The law says that families with children should not be placed in temporary accommodation like hostels or B&Bs for more than 14 days. After sharing the story of Julian Maddern and his baby daughter’s two-month stay in Almond Lodge on these pages, I endeavoured to discover whether their case was exceptional or a regular occurrence.
Across Scotland, there were 750 breaches of this right to suitable accommodation. Shockingly, more than 70 per cent of them were here in the Capital. Shelter – a leading housing charity – has been tracking these figures and reports that the number for families is often higher than those without children.
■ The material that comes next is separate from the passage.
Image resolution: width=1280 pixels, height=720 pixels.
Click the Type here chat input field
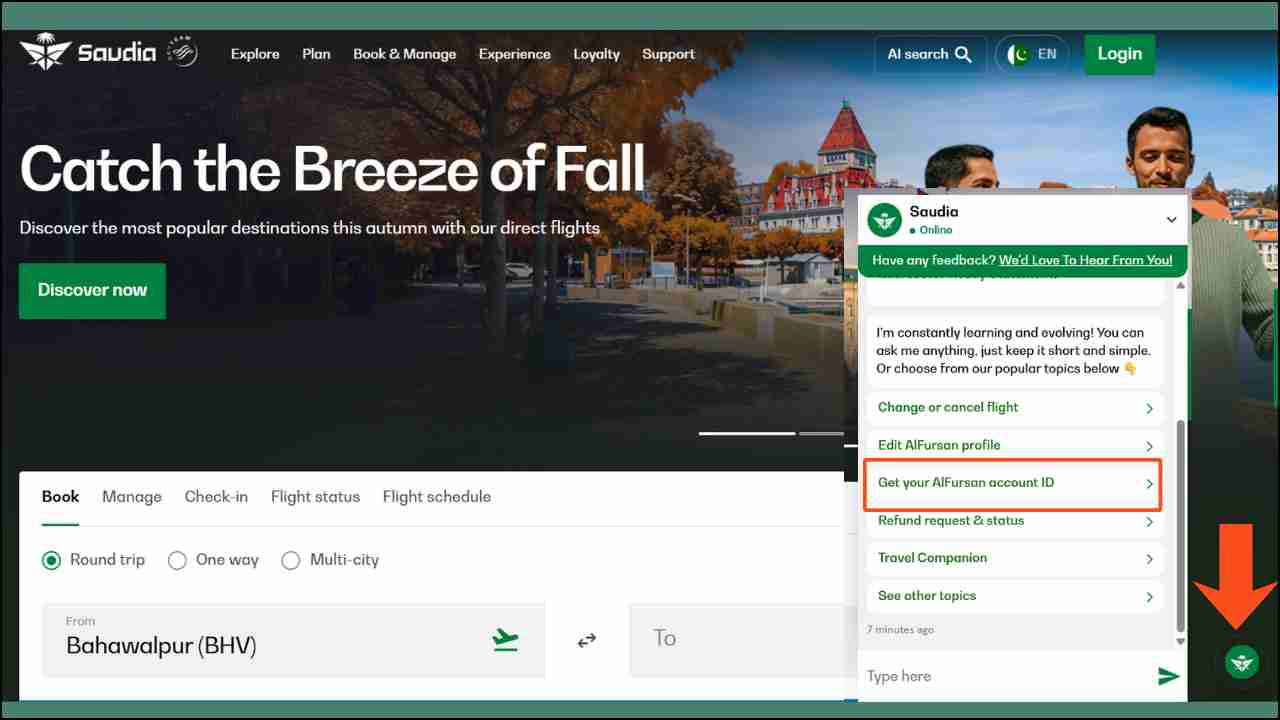(1005, 677)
Imagine living in a dirty bedbug-ridden room with only a kettle to yourself. Knowing that if you want to cook or use a microwave, you and your kids will have to walk through communal areas full of strangers with addictions. You can’t leave them in their room and you can’t shield them from the noise and threats of violence.
Campaigning on this issue, people have demanded that instead of just highlighting the problem, I should focus on offering solutions. Fair comment. I readily accept this is a complex issue but I’m not going to tire of highlighting the simple truths and that in 21st century Scotland we need to be angry about this situation in order to change it.
However, for the sake of argument, let’s look at some of the ‘solutions’ for a second. Housing Minister Kevin Stewart accepts cases like Julian’s are out of order, and I could see the anger and determination to turn things around when he met with my constituent recently. Yet his Government’s proposal is to decrease that 14-day limit to just seven. I don’t want families in hostels at all, but it’s going to take more than just getting tougher with already overstretched councils. Without homes to put people in, all this will do is add to the pile of shocking statistics next year.
Building houses is clearly key and there are plenty of diehard nationalists who will cry out that Labour built just six council houses whilst in power, flagrantly ignoring the tens of thousands of housing association properties built in their place. We need to build far more affordable homes than planned and faster – but these families can’t wait that long.
We should demand that standards in these hostels and B&Bs are raised. It’s not exactly complicated or time-consuming to produce a list of minimum housing standards in a situation like this. Basic standards like an absence of bedbugs, vermin or blood on the walls. Again, the government are committed to this but not until 2021. Don’t rush yourselves.
I said that sarcastically to someone knee-deep in this housing crisis at the council recently. They said, actually, improving standards would make things worse. After picking my jaw up off the floor, I asked why and was told that the market in Edinburgh is so intense currently that if these places were any cleaner or safer, tourists would stay there, resulting in even fewer places to house those in desperate need. That brings a completely new meaning to the rat race.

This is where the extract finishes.